Le hubiera gustado marcharse, pero no podía mirar aquellos enormes ojos de gacela y decirle que no.

–Si estás segura de que tiene tiempo –asintió él, tomando un último trago de coca-cola.

–Sígueme.

Jillian salió del salón y lo guió hasta un pasillo. Pasaron por delante de otro salón y de un comedor y llegaron a una enorme cocina. Desde allí, salieron a otro pasillo que parecía interminable y llegaron hasta una puerta… tras la que los esperaba el caos.

Zach tuvo tiempo de ver muebles de estilo, una enorme cama y el suelo cubierto por una moqueta blanca antes de que el ritmo frenético de varias personas moviéndose por todas partes lo marease.

Una mujer alta y delgada iba hacia la cama con un vestido colgado de una percha, un hombre con una coleta daba saltos con una maleta en la mano y una rubia bajita con la piel artificialmente estirada y vestida con un caro traje rosa pasaba a su lado dándole órdenes a todo el mundo.

–Ten cuidado con esas medias de seda –estaba diciendo–. Que alguien busque los zapatos y el bolso de satén azul… No, eso déjalo, yo sacaré los zafiros.

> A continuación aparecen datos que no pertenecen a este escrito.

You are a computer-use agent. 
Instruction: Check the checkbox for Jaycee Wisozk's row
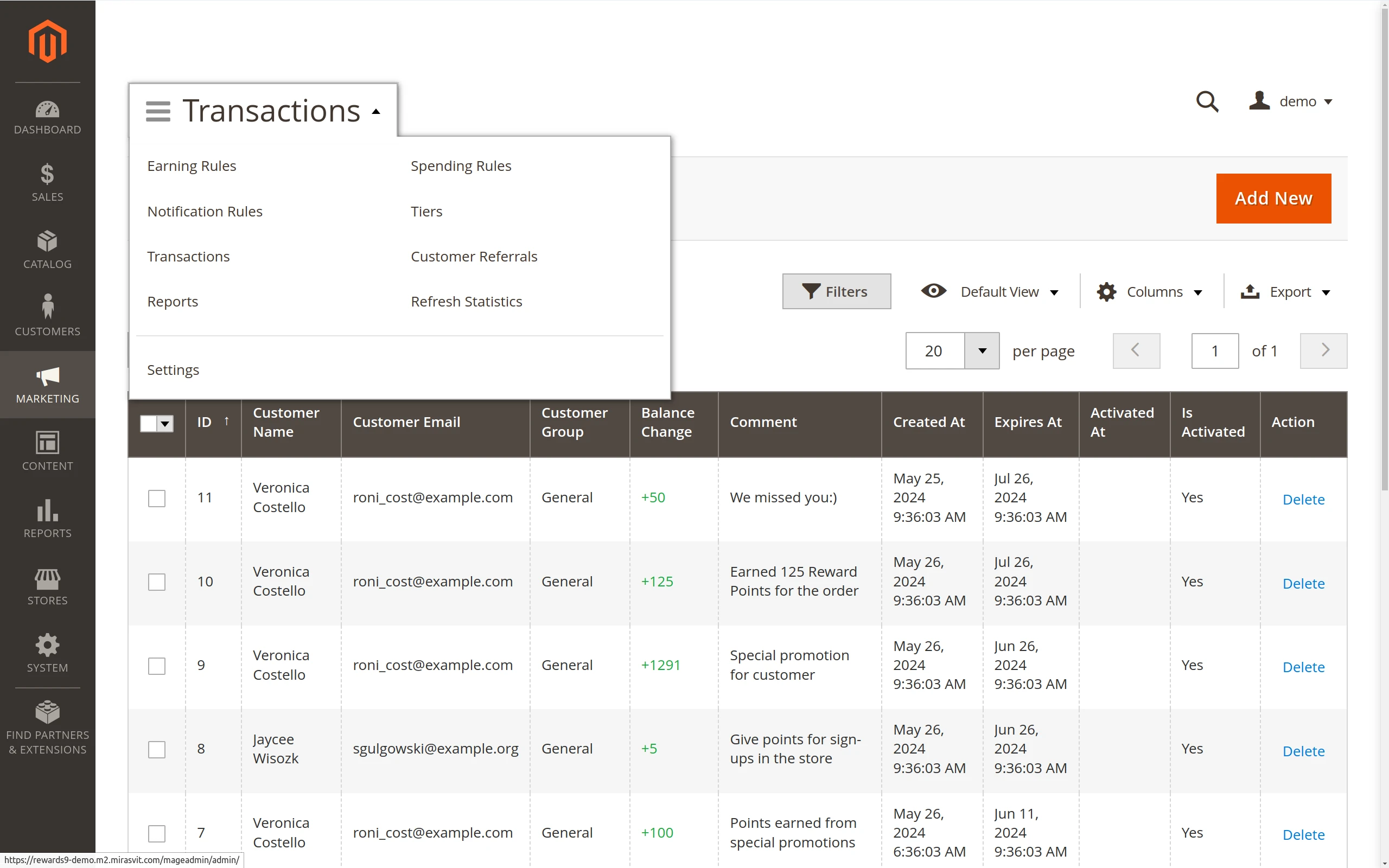(156, 749)
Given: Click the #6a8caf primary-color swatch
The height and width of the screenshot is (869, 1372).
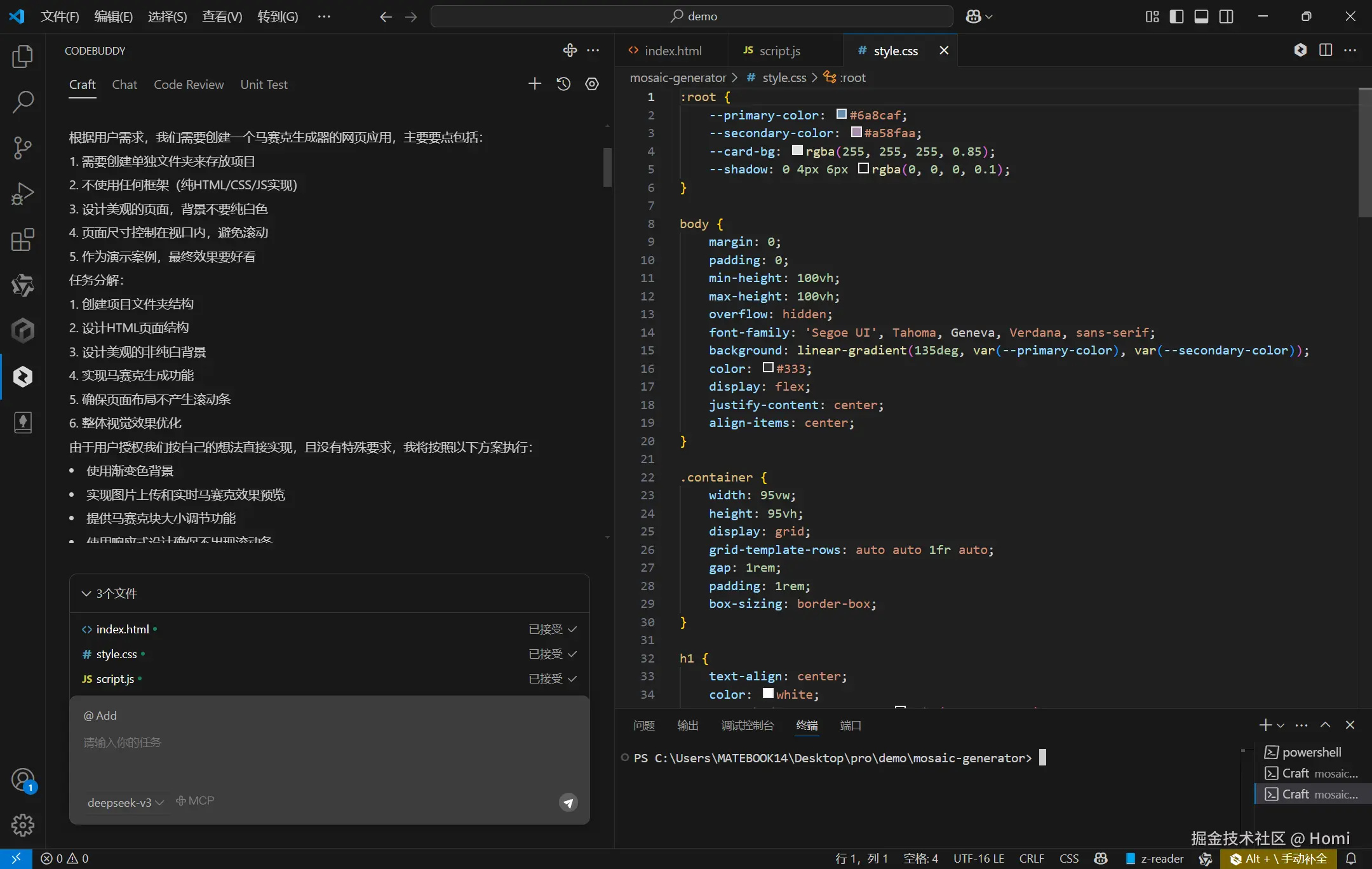Looking at the screenshot, I should coord(842,114).

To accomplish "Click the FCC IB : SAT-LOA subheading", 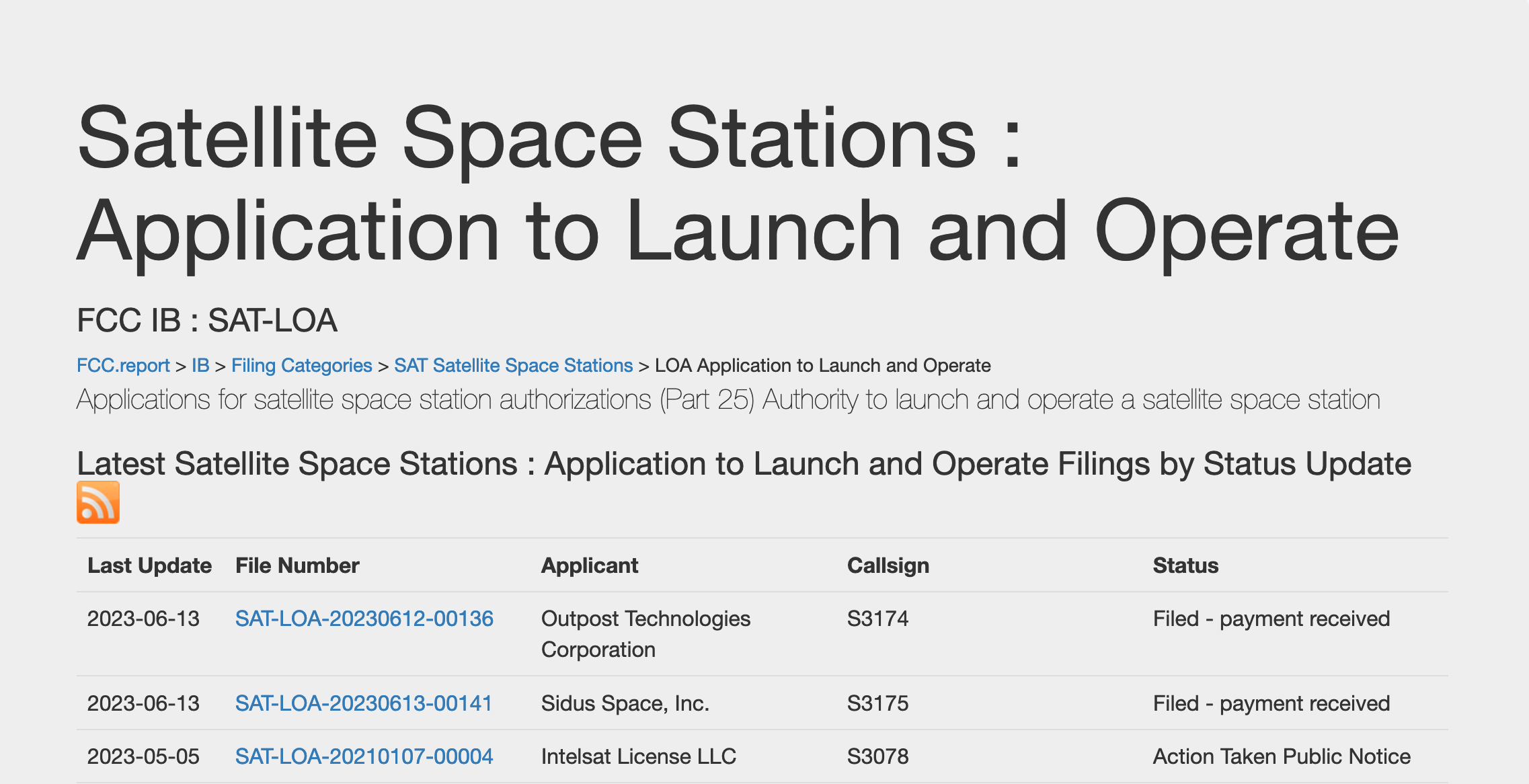I will pyautogui.click(x=206, y=320).

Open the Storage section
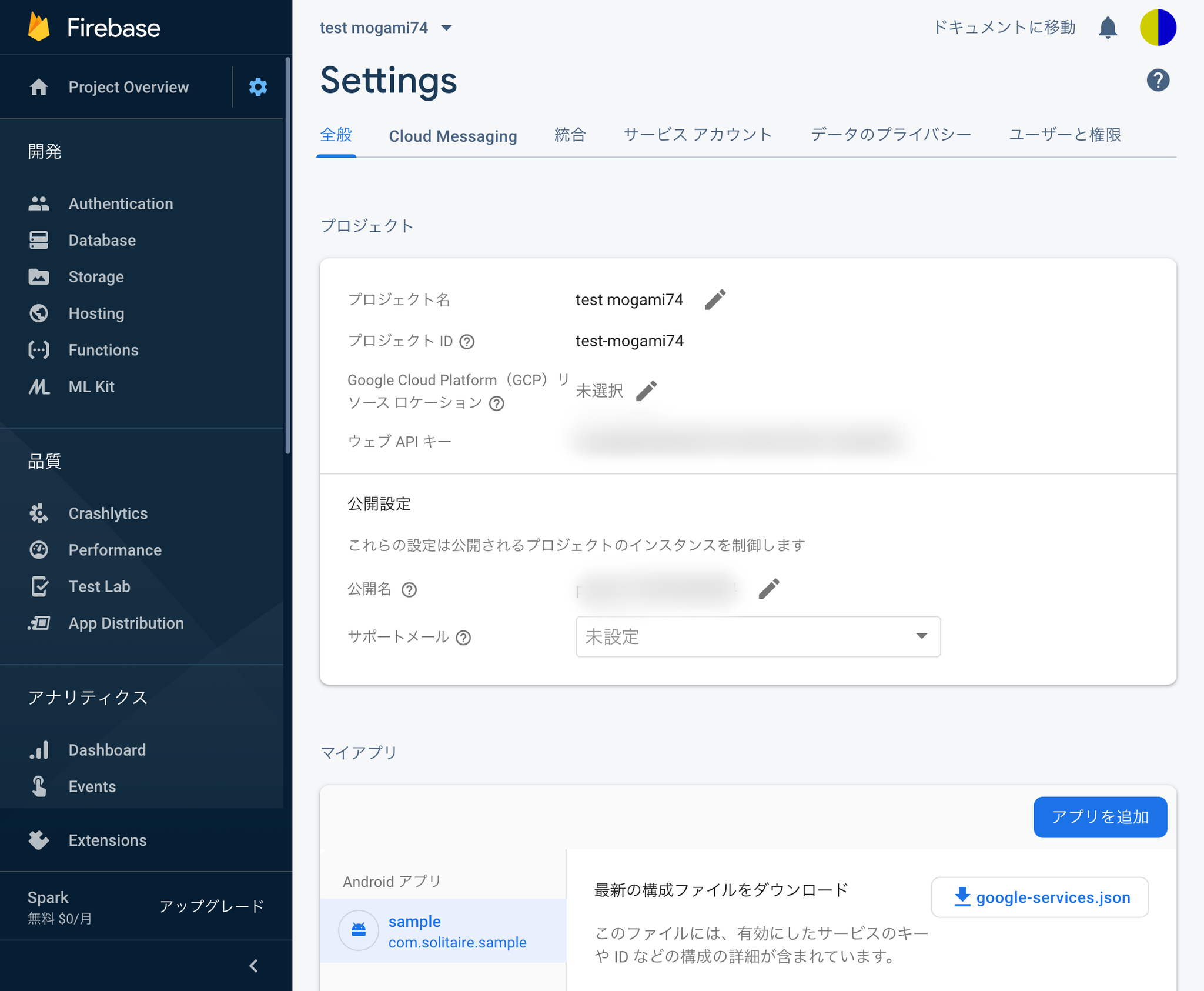coord(96,276)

–¿Alguien ha comprado las flores? –preguntó un hombre vestido de esmoquin que, sentado en un sillón, leía tranquilamente una revista.

–Yo tengo las flores –dijo otra mujer, entrando en ese momento en la habitación–. Y el maquillaje.

–¡Gracias a Dios! –exclamó el hombre de la coleta, prácticamente arrollando a Zach para tomar el neceser. El del esmoquin ni siquiera se inmutó.

–¿Qué hago con este vestido? ¿Lo devuelvo o lo dejo aquí, por si acaso?

–Déjalo aquí –contestó la mujer rubia sin mirarla.

–¡Por favor, Camille, tengo que peinarte!

–¿Alguien sabe a qué hora llega la limusina? –preguntó el del esmoquin.

Jillian se puso las manos sobre la boca a modo de micrófono.

–¡Camille!

–¿Por qué gritas, Jilly? –preguntó la mujer de la piel estirada–. ¿Es que no ves que tu hermana está ocupada?

–¡Camille! –insistió Jillian, como si no la hubiera oído.

–Tengo que arreglarte el pelo, Camille. Y no hay tiempo –insistía el hombre de la coleta.

–Me muero de sed –se quejó el del esmoquin.

–Ahora te traigo un vaso de agua –dijo la mujer del neceser–. Pero antes tengo que encontrar el bolso.

–¡Camille! –volvió a llamar Jillian, entre todo el barullo.

Todos la ignoraron, incluída la rubia, que estaba colocando un collar de zafiros junto a unos pendientes sobre la cama. Zachary decidió que ya era suficiente y, colocándose dos dedos en la boca, lanzó un silbido que dejó helados a todos los miembros de aquel circo.

–Tengo una cita con Camille Waltham –anunció en un tono que exigía atención y obediencia–. ¿Quién de ustedes es ella?

La gente empezó a apartarse, abriendo un pasillo en el centro de la habitación y, en ese momento, Zach vio, sentada frente a un espejo, a una mujer de aspecto frágil y rasgos de porcelana. Su largo cabello rubio parecía un halo alrededor de su cara. Era más pequeña de lo que había creído y parecía vulnerable con aquella bata de raso azul, demasiado grande para ella. Camille lo miró de arriba abajo con sus brillantes ojos azules y sonrió.

Tenía los mismos ojos que su hermana y la misma sonrisa celestial.

De modo, que sus problemas se multiplicaban por dos, pensaba, intentando decidir si era demasiado tarde para salir corriendo.